As difficult as it is for us, as adults, to step up and intervene, imagine how much more difficult it is for teens. If your teen was at a party and saw someone making sexual advances toward a student who was drunk, would he or she intervene? What if someone made a rape joke in class or when out to dinner? What would your teen do if a sexually explicit photo of a classmate went viral on social media? What should he or she do?
Being an engaged bystander can involve something as small as a young adult telling his or her friend that his or her sexist language is offensive or as great as a college student calling the police if he or she witnesses an act of sexual violence from a dorm window. An engaged bystander is anyone who observes an emergency or a situation in which it looks like someone could use some help and steps in to offer assistance or prevent interpersonal violence from occurring.
Bystander intervention programs teach people to become engaged bystanders by overcoming their resistance to checking in and helping out. These programs have been found to be very helpful on college and high school campuses to thwart sexual assault, abusive alcohol consumption, and concerns about suicide, depression and eating disorders.

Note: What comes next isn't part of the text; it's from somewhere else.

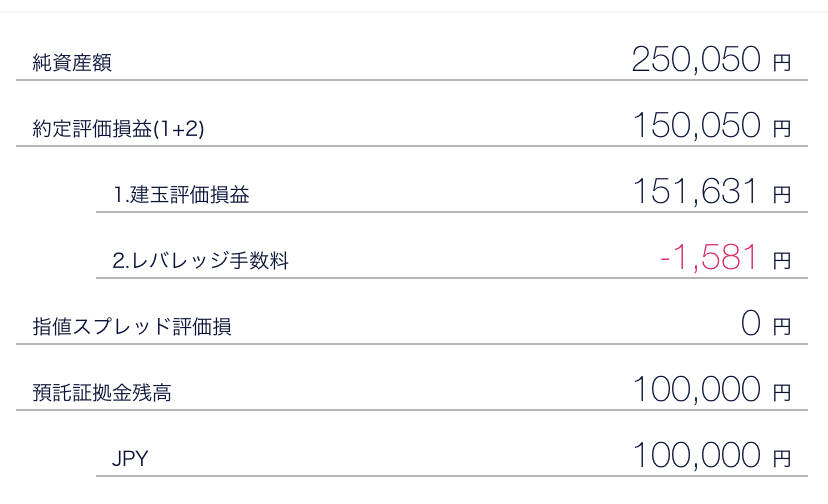Click the 円 unit next to -1,581
This screenshot has height=504, width=828.
pos(782,261)
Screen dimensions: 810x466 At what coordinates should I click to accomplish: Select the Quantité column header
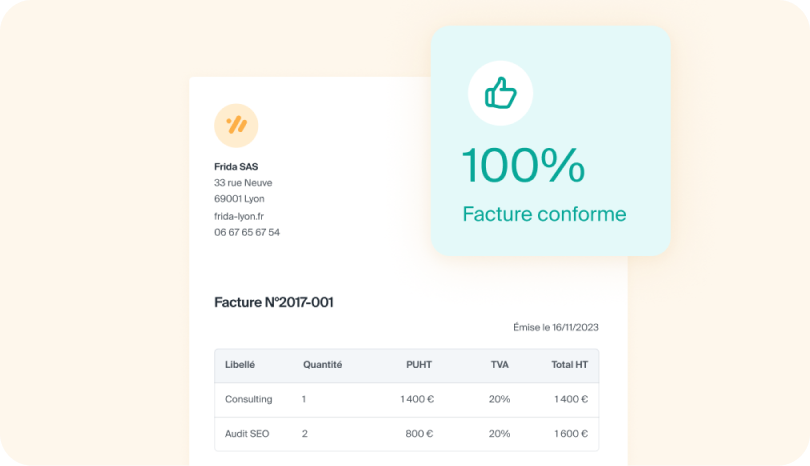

When faced with a situation in which you want to be an engaged bystander, remember the three Ds (Green Dot College Strategy, 2015):
• Direct : do something yourself,
• Delegate: if you cannot do something yourself ask a friend to help or talk to a trusted adult or peer,
• Distract: if you do not want to address the situation directly or acknowledgeit, use a distraction that will defuse the situation or calm things down in the moment — accidentally spill a drink, ask to borrow the person’s phone, ask the person who is in a risky situation to go to the restroom with you, or even, “Hey dude, your car is being towed.”
We all have the power to help stop potential violence in our community. We all have the power to become engaged bystanders. In the words of Martin Luther King Jr., “Our lives begin to end the day we become silent about things that matter.”